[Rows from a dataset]
━━━━━━━━━━━━━━━━━━━━

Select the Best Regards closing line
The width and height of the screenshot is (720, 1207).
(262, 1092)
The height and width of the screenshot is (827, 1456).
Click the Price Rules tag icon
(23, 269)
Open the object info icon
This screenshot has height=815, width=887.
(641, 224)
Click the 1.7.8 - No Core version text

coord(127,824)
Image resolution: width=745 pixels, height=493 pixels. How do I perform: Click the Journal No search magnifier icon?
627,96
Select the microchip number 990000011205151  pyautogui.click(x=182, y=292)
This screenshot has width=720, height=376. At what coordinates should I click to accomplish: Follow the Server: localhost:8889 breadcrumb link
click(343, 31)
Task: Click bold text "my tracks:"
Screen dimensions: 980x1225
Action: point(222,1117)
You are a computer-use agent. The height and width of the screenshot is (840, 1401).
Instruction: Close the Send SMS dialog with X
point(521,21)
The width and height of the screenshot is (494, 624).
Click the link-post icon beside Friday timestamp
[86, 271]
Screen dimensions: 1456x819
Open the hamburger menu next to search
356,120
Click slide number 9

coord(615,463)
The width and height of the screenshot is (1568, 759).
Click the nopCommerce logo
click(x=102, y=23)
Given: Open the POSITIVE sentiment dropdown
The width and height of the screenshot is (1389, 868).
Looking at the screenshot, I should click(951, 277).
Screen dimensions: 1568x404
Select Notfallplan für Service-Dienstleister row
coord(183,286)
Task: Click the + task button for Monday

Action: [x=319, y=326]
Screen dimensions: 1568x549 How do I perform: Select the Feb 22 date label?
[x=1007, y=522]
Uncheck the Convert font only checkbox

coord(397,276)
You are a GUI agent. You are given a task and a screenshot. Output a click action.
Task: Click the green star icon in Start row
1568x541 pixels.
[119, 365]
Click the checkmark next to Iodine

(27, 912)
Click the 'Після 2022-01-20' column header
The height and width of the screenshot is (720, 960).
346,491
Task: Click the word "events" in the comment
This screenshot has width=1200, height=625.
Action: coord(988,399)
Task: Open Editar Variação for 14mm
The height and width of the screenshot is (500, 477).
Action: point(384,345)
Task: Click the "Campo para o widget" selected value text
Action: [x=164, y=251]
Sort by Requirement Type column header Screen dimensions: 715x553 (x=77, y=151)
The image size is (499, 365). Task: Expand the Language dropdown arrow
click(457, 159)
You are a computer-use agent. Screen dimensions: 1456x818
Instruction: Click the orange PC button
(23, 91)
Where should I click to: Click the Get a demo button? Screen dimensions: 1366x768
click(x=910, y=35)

━━━━━━━━━━━━━━━━━━━━

Set task: Update the stretch from the line containing "You are a computer-use agent. Screen" through the end of the rows by changing "button" to "control" and leaving everything else as it is. Return only that stretch.

Result of this task:
You are a computer-use agent. Screen dimensions: 1456x818
Instruction: Click the orange PC control
(23, 91)
Where should I click to: Click the Get a demo control? Screen dimensions: 1366x768
click(x=910, y=35)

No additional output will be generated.